**Document text:**
-=-=-=-=-

As we begin Day 5 of our whip effort, the dynamics that will shape a final House vote are starting to become clear. This is where we stand:
Syria War Vote Count Fri Sept 6 2013
Politico has an article on where the vote stands entitled “Obama Could Lose Big on Syria in House.” Their analysis is that once AIPAC and Boehner are done whipping they should be able to pull 50-60 votes out the Republican caucus, and Pelosi is stuck between 115-130 votes.
I’ve never whipped Republicans before, but there is a tradition there of bucking leadership that doesn’t exist on the Democratic side. And from what I can see, with public opinion at their back, they GOP is having far too good a time dropping this on the Democrats to back down easily.
With 233 Republicans in the House, 178 have already declared some sort of direction on Syria. Which mean there are only 58 more members to tap before leadership has to start pulling votes from people who have already declared their opposition. And the Republican whip, Kevin McCarthy, seems none too excited about the prospect of war with Syria. So they’re going to have to work like dogs to get to 50-60.

-=-=-=-=-

In the post on the Syria war vote count, why does the author expect House Republicans not to back down easily? Answer in one to three sentences. The material after this text is separate from it.

**Data:**
-=-=-=-=-

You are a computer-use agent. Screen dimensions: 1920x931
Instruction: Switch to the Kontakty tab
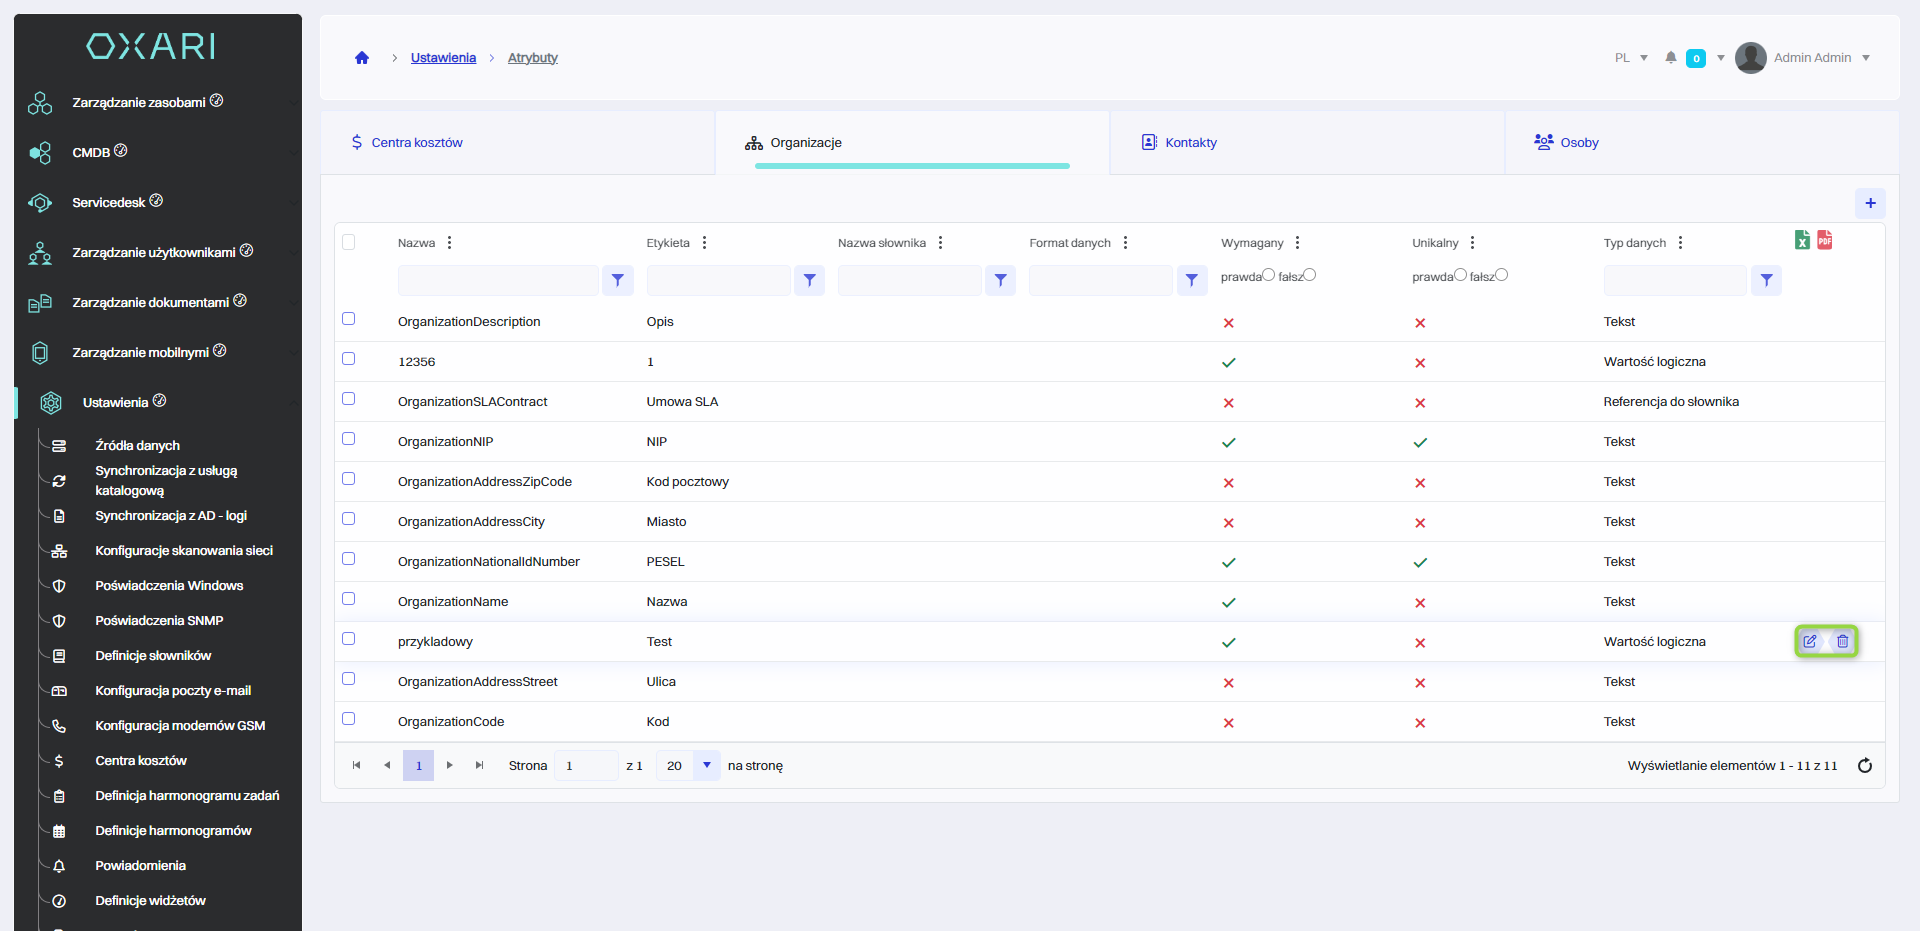click(1190, 143)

-=-=-=-=-

**The solution:** The author says that, with public opinion behind them, Republicans are having far too good a time dropping the Syria vote on the Democrats to back down easily.